● **GIVEN TASK**: Convert the records between the lines holding "This screenshot has" and "at that location.", inclusive, into a two-column CSV headed input and output. Put each record's text and its answer in one row, with each field quoted, line breaks replaced by spaces, and the pictures left out.

● **EXERCISE MATERIALS**:
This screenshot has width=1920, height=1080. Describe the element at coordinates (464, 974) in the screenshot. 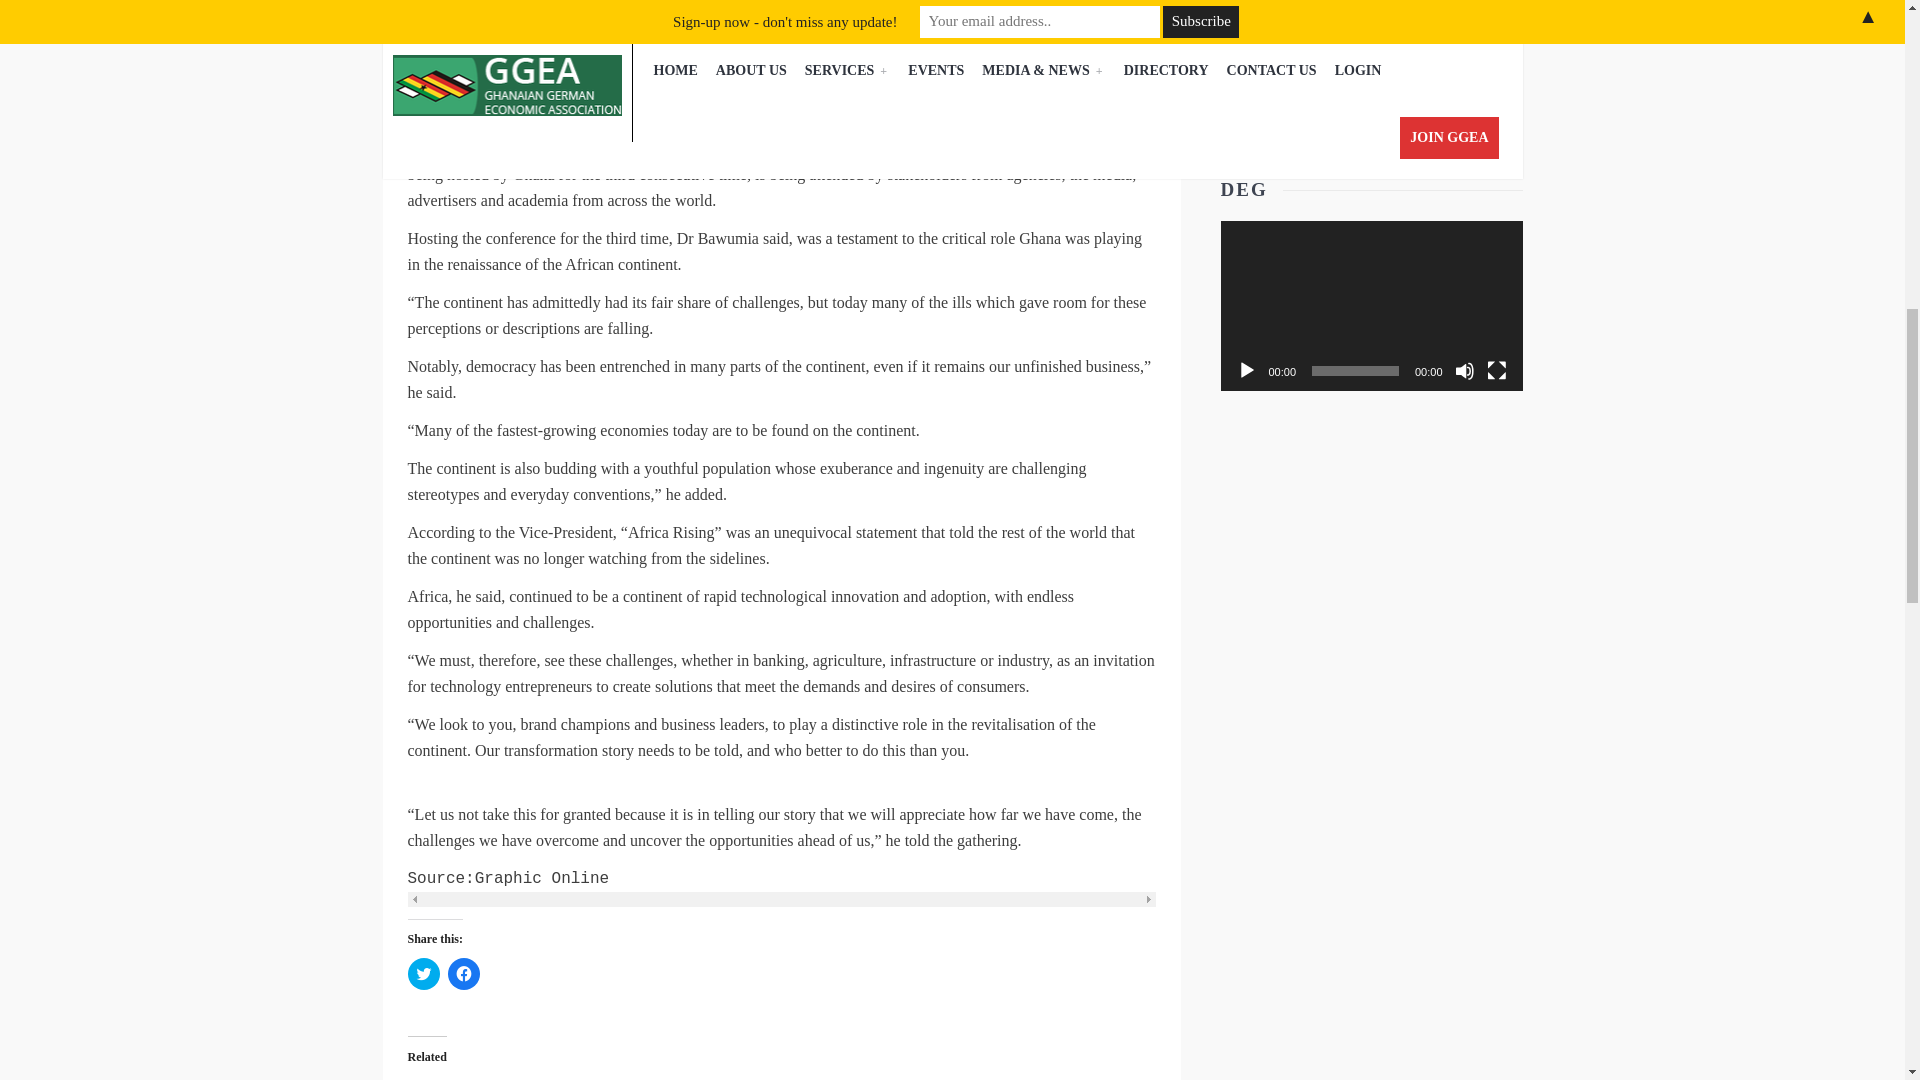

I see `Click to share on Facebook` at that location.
---
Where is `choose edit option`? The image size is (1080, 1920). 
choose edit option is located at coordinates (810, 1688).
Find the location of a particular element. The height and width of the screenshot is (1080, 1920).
==
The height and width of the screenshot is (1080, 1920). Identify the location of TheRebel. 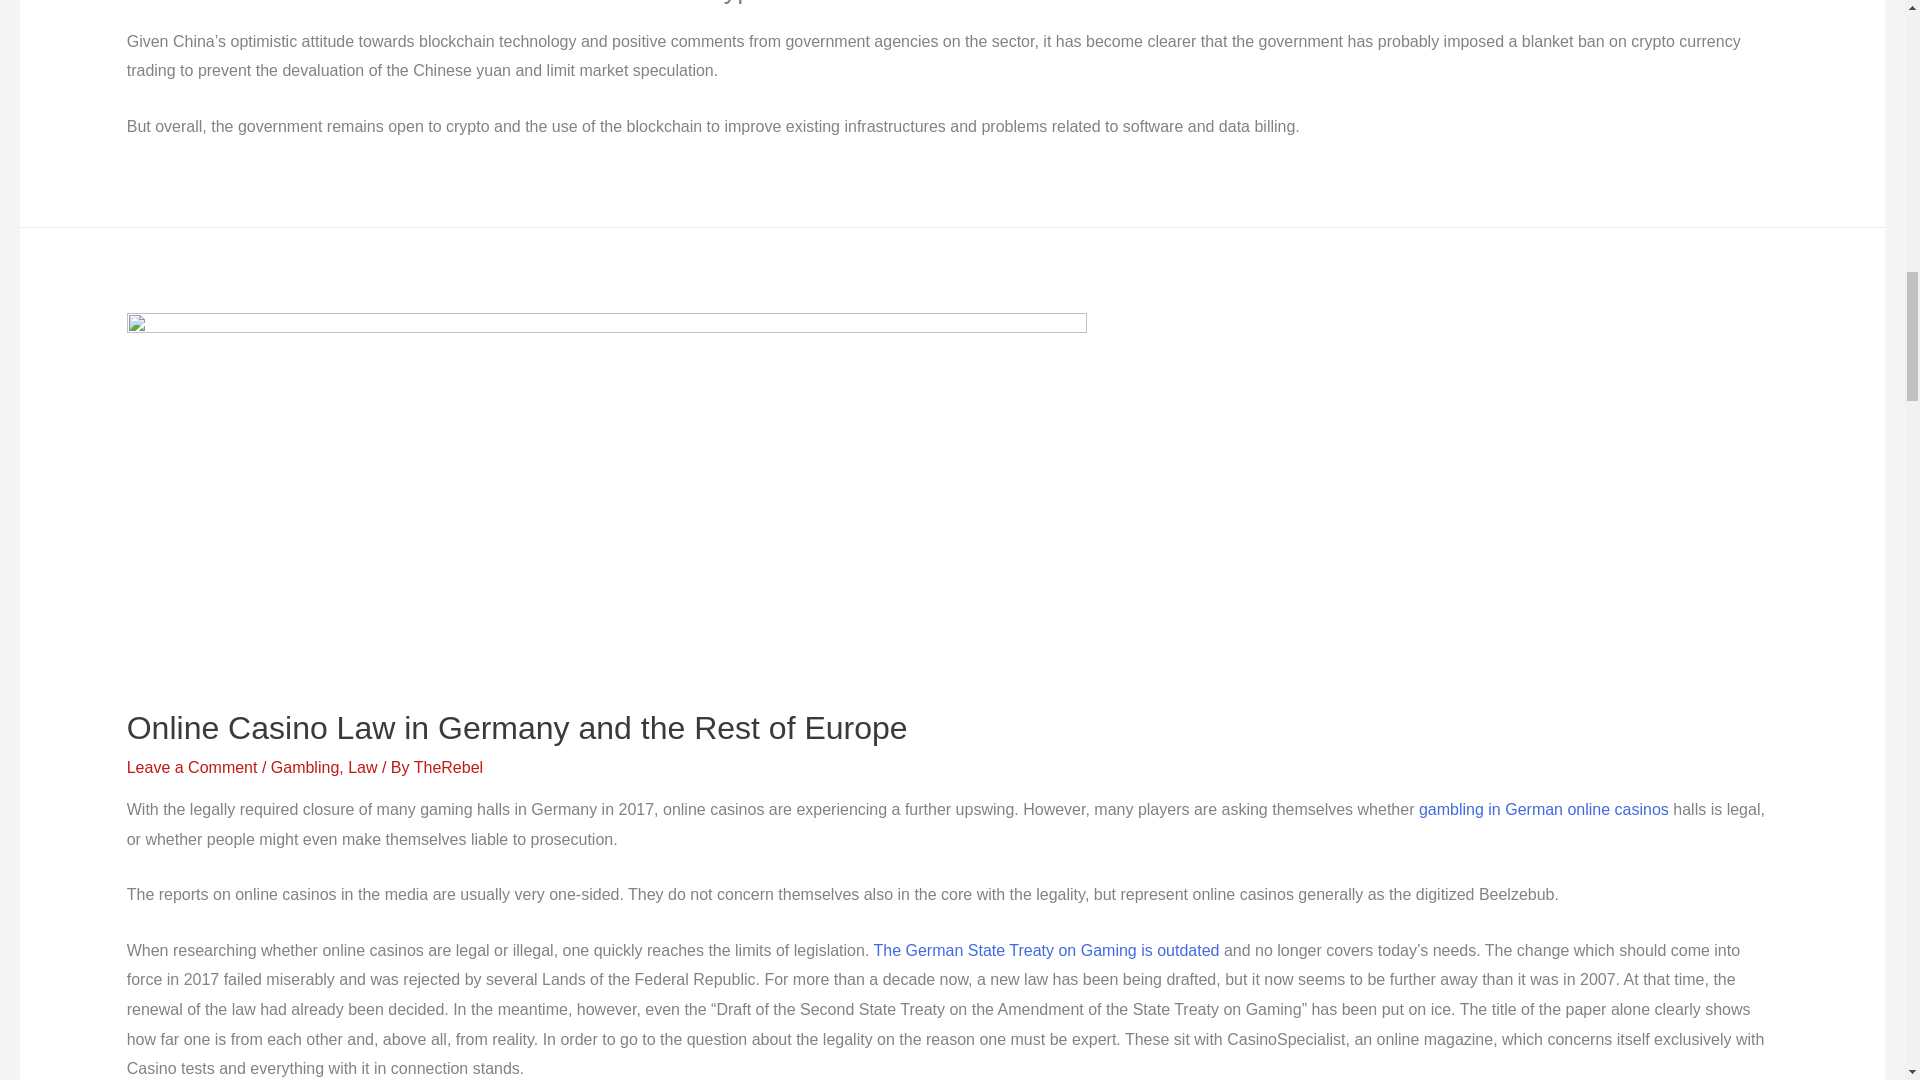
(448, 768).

● **IN RESPONSE**:
input,output
"This screenshot has width=1920, height=1080. Describe the element at coordinates (464, 974) in the screenshot.","I see `Click to share on Facebook` at that location."